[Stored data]
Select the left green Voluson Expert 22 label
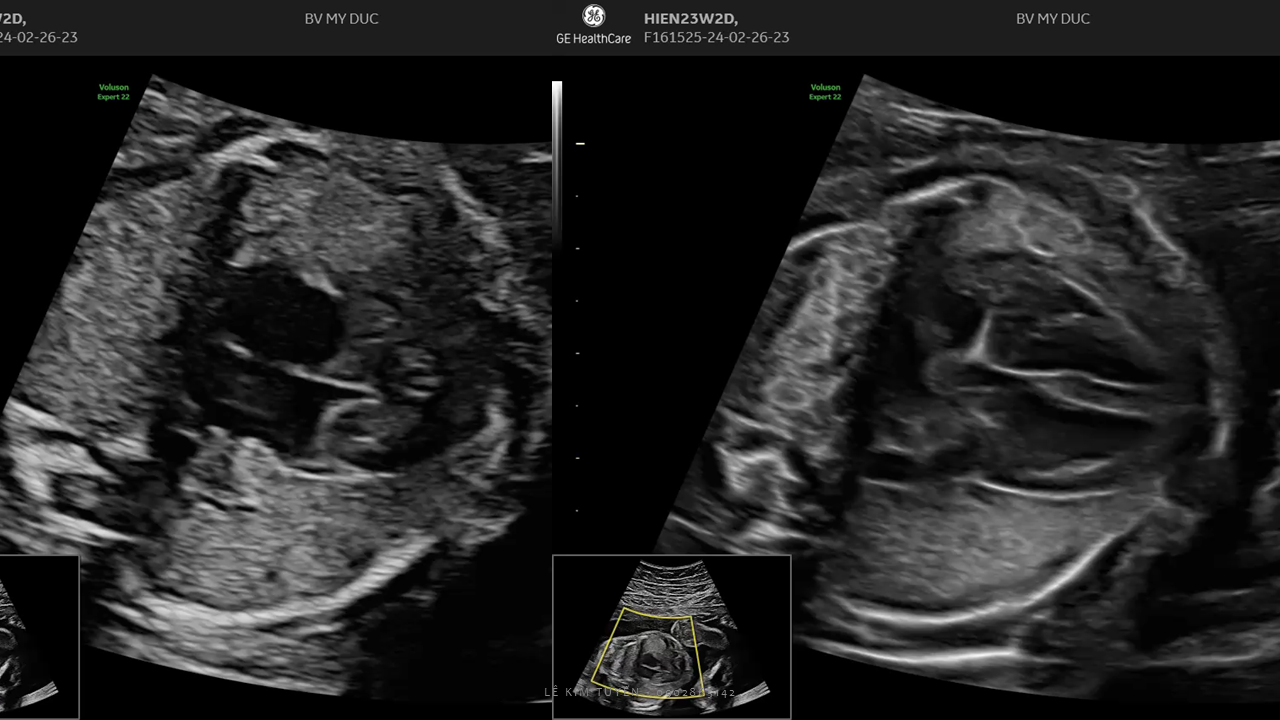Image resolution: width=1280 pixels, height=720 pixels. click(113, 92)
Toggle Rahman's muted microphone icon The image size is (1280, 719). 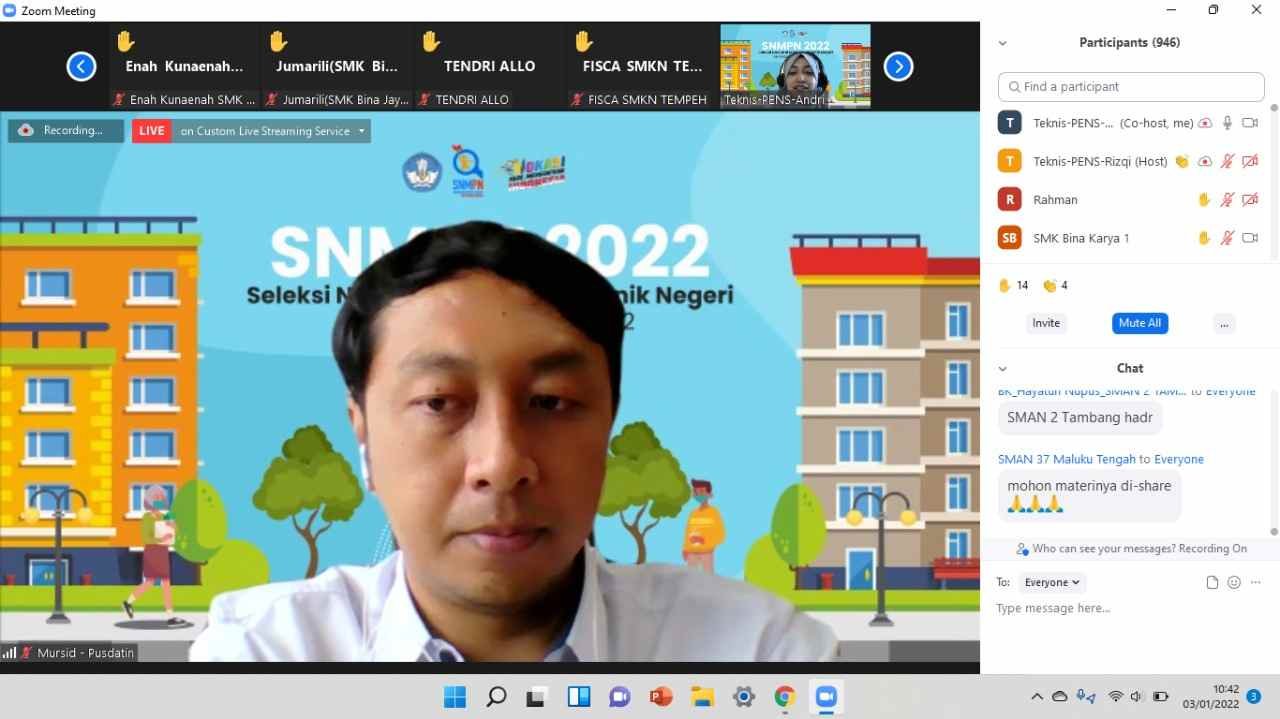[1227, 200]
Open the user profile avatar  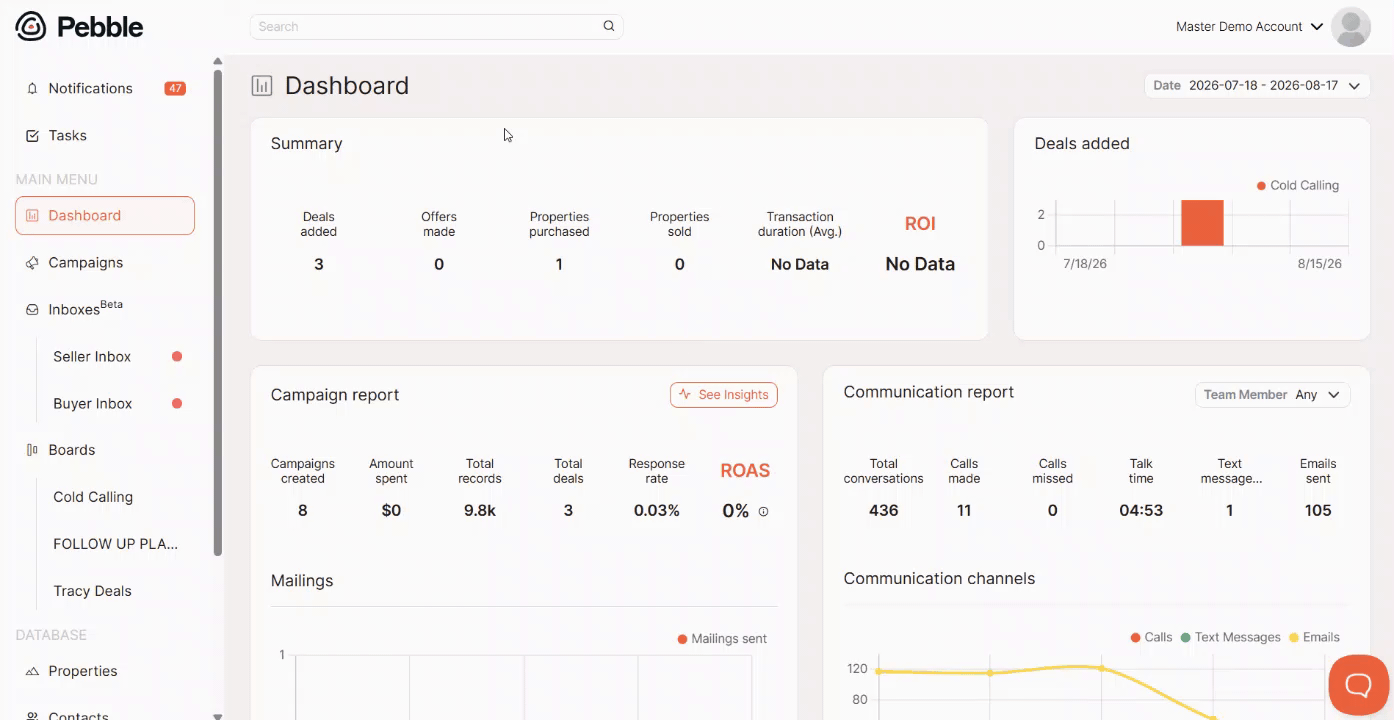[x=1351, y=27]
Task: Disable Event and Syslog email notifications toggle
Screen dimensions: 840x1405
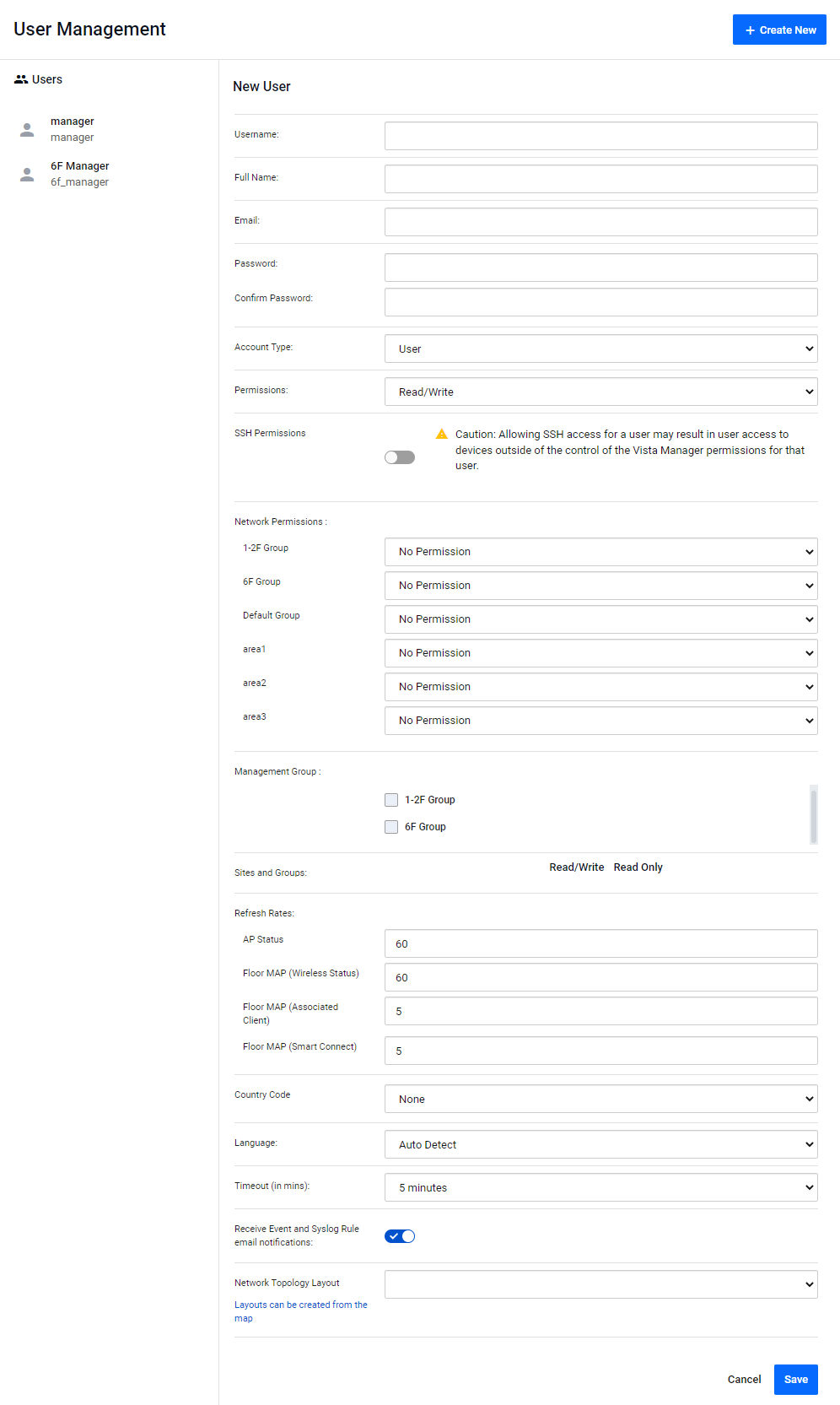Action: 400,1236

* What you have to do: Pictures must be left out of the answer, which should be exactly the lines from the one holding "Task: Disable Event" through the last line of the entries above, both included; please add nothing.

* Solution to the problem:
Task: Disable Event and Syslog email notifications toggle
Screen dimensions: 840x1405
Action: 400,1236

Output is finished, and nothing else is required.